**Text extract:**
::::

Re: FreeBSD Security Advisory FreeBSD-SA-06:25.kmem




On Wed, 6 Dec 2006, Craig Edwards wrote:

Doesn't securelevel completely mitigate this even for root users anyway, if set? Setting securelevel denies raw access to disk devices and kmem in this way does it not?

Securelevel is intended to protect integrity and not confidentiality, so does not prevent reading, not writing, so is unrelated to this specific issue.

I come out generally against releasing an advisory for this issue. In the current security model, members of the operator group have a high level of privilege in the system, as they can:

- Read from partitions used for file system storage, including delete and
unallocated space.

- Read from swap partitions, allowing access to both kernel dumps and paged
out process data. Since they can generally force paging on systems with
swap, this effectively means read access to most process memory, as well as
the pageable memory associated with kernel pipe IPC.

- Directly interface with the many controllers and other devices via device
drivers granting read or write access to the operator group.

::::

**Material:**
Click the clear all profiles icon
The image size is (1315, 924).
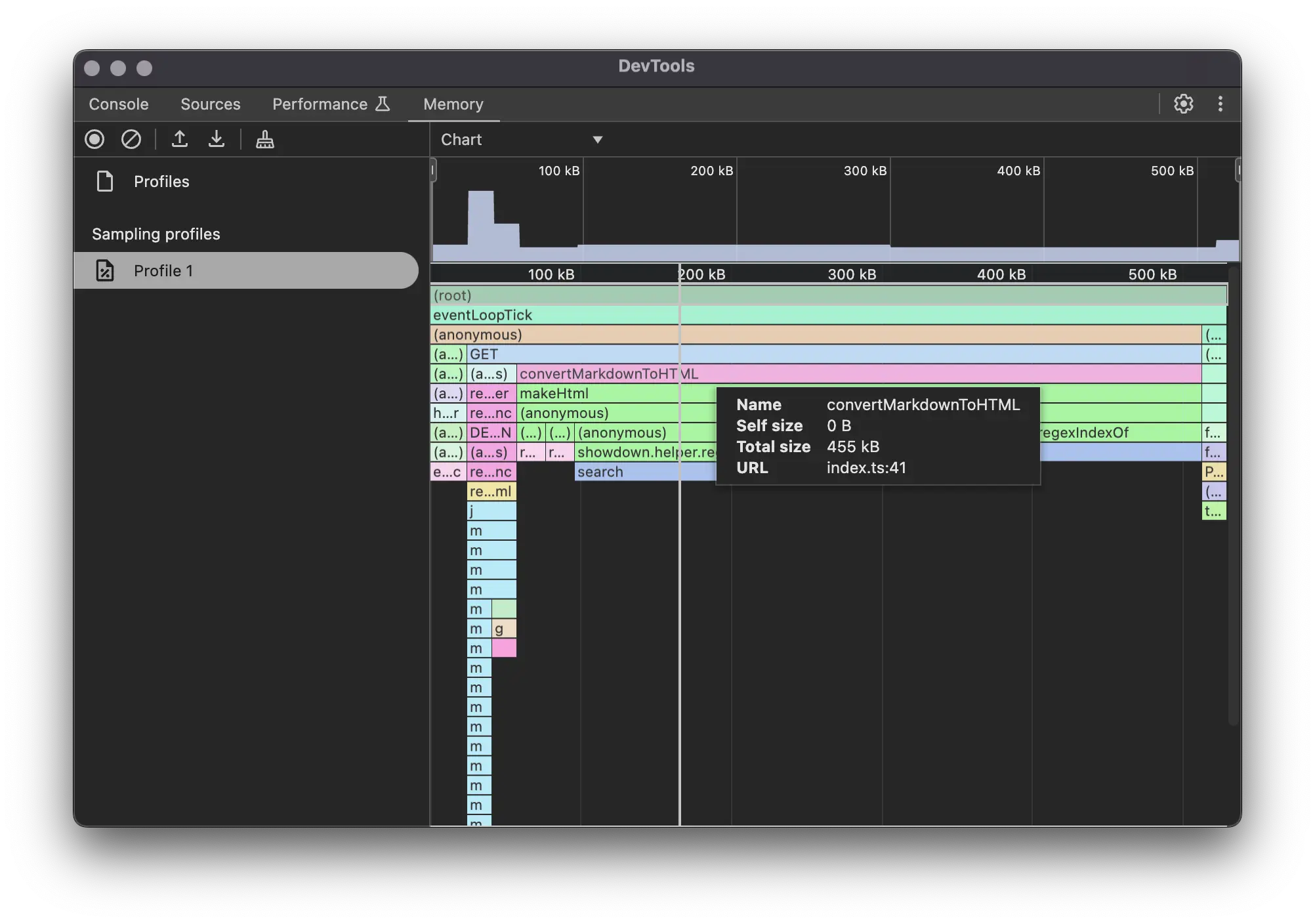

::::

**Exercise instructions:**
**A.** Answer the following from the mailing-list reply about the FreeBSD kmem advisory:
(i) According to the reply, what is securelevel intended to protect, and what is it not intended to protect?
(ii) What position does the writer take on releasing an advisory for this issue?
(iii) Reading from which partitions gives access to kernel dumps and paged-out process data?
**B.** Write the next part of the mailing-list reply about the FreeBSD kmem advisory, beginning after its final sentence.

**Per-task outputs:**
**A.**
(i) Securelevel is intended to protect integrity, not confidentiality.
(ii) The writer comes out generally against releasing an advisory for this issue.
(iii) Swap partitions.

**B.**
I think releasing a security advisory for this problem offers a false promise: we don't promise to protect kernel data or the kernel from the operator user, and releasing an advisory suggests we do. I think it's very likely that other device drivers

On the other hand, I think we should be thinking about replacements for our current notion of an operator group. For example, should we have shutdown/dump/etc be setgid operator for access to disk, but authorize use based on membership of another group, which would avoid granting device I/O privileges to members of this new operator group? Likewise, the right to shutdown a system should not necessarily correspond with the right to back up any mounted file system. Thoughts on the best thing to do here would be most welcome.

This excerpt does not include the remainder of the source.